What is required: For this exercise, write each entry below out precisely and omit the pictures.
⟨
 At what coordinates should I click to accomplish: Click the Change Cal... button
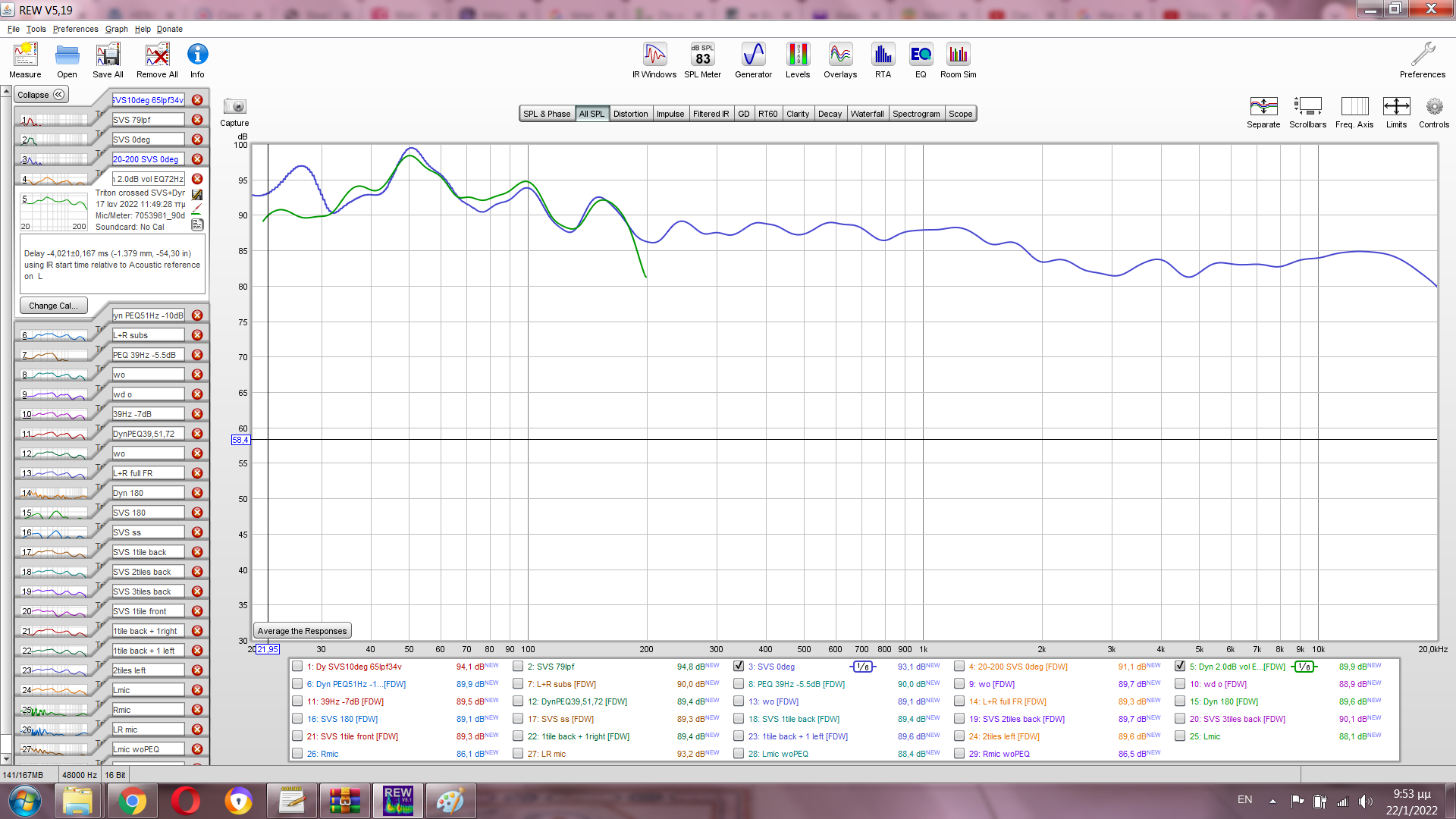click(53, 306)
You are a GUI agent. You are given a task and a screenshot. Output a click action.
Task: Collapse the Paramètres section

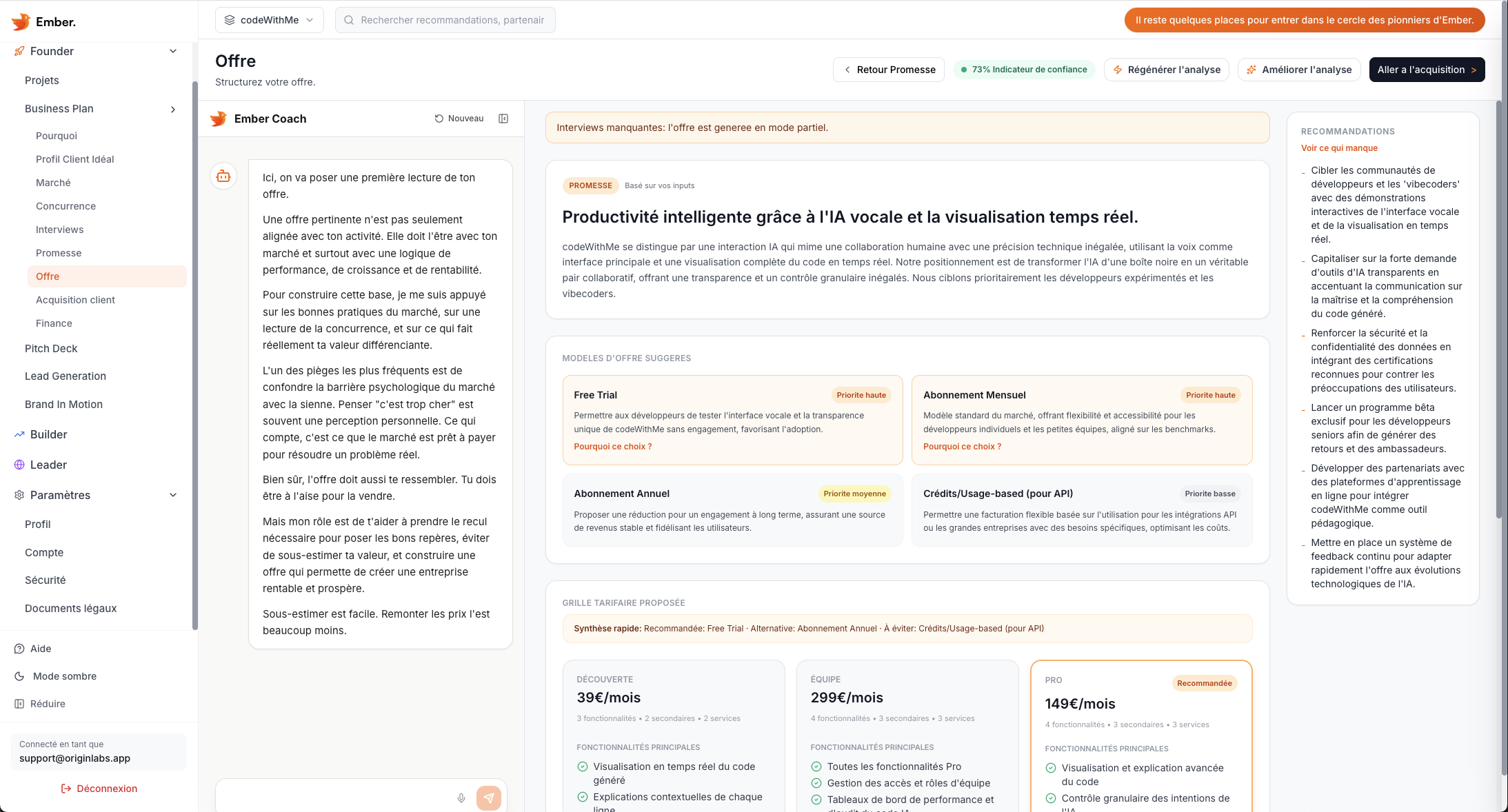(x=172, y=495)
⟩
Response to the exercise:
 At what coordinates should I click to accomplish: Click the Change Cal... button
click(53, 306)
You are a GUI agent. You are given a task and a screenshot. Output a click action.
Task: Collapse the Paramètres section

(x=172, y=495)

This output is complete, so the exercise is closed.